• _Extracted records_
__________________________________________________

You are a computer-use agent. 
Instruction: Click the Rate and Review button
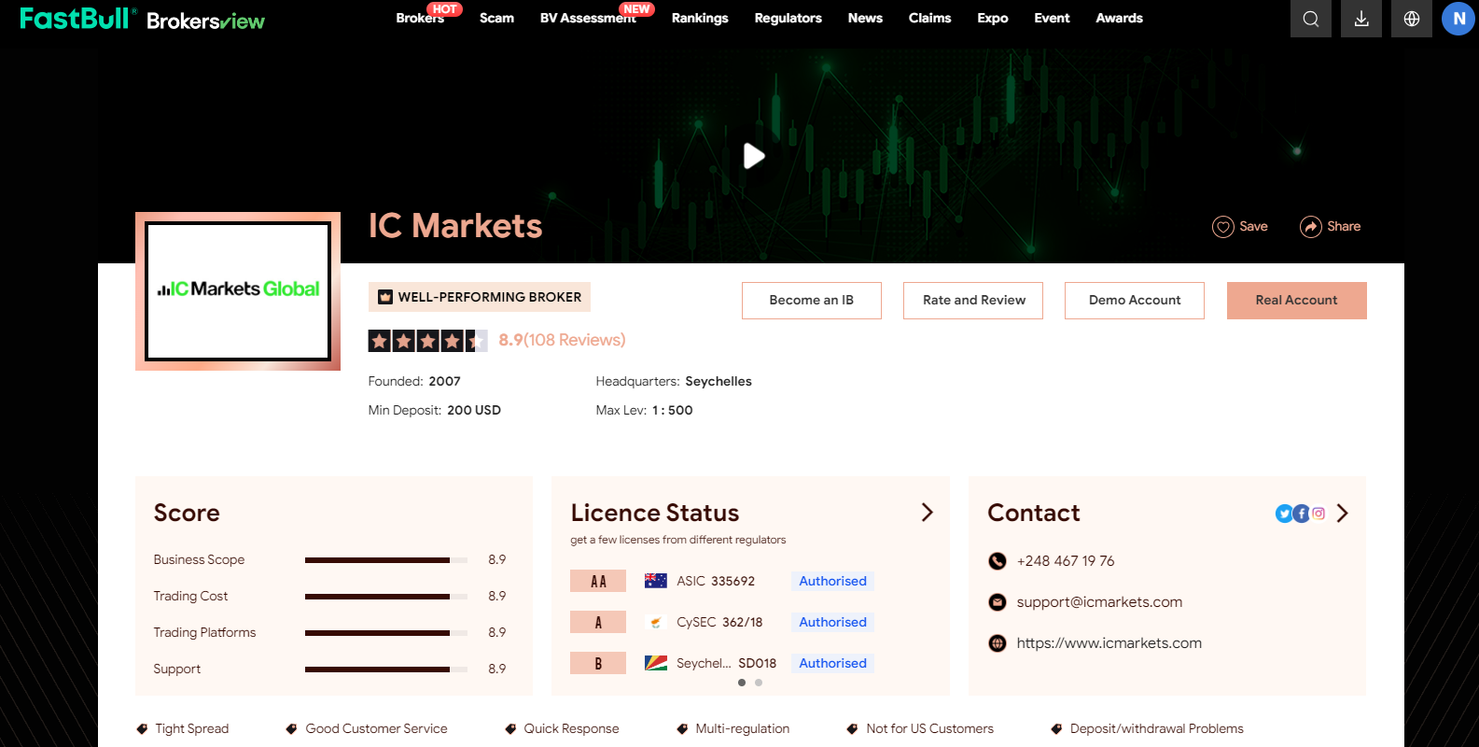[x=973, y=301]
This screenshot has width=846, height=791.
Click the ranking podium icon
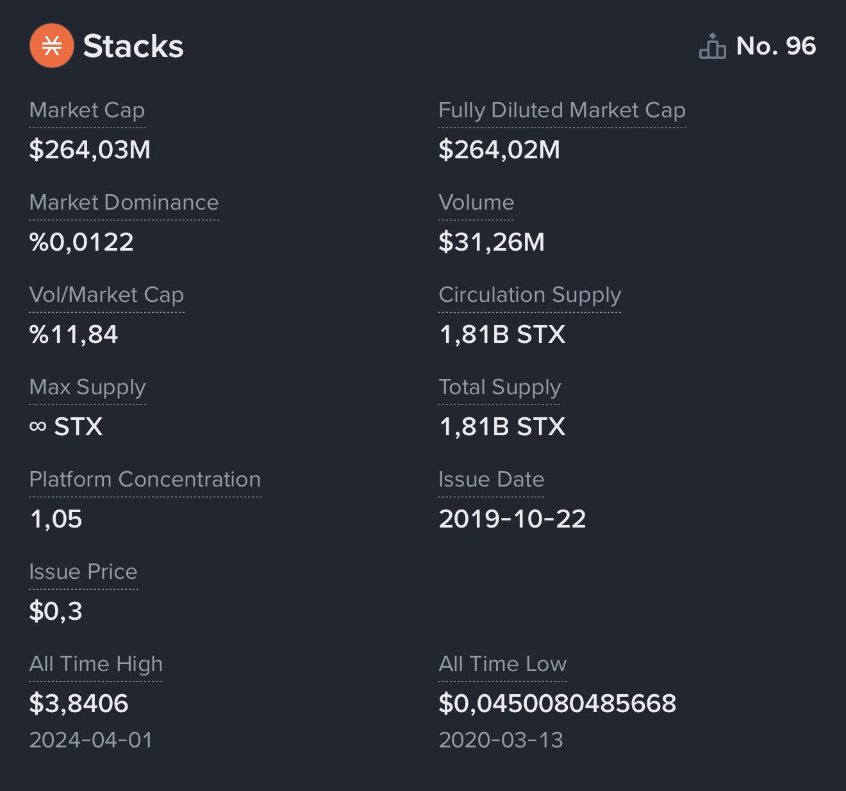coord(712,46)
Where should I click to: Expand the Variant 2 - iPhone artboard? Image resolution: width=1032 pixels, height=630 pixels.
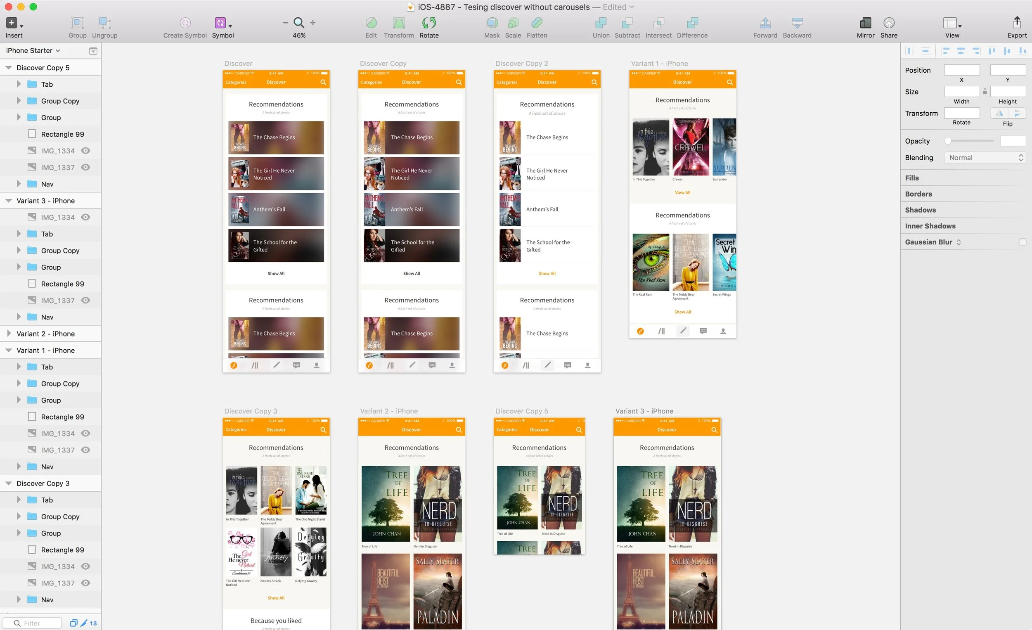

__________________________________________________

• _Set exercise_
Copy the data above word for word, leaving out the pictures.

• _Correct response_
You are a computer-use agent. 
Instruction: Click the Rate and Review button
[x=973, y=301]
This screenshot has width=846, height=791.
Click the ranking podium icon
coord(712,46)
Where should I click to: Expand the Variant 2 - iPhone artboard? Image resolution: width=1032 pixels, height=630 pixels.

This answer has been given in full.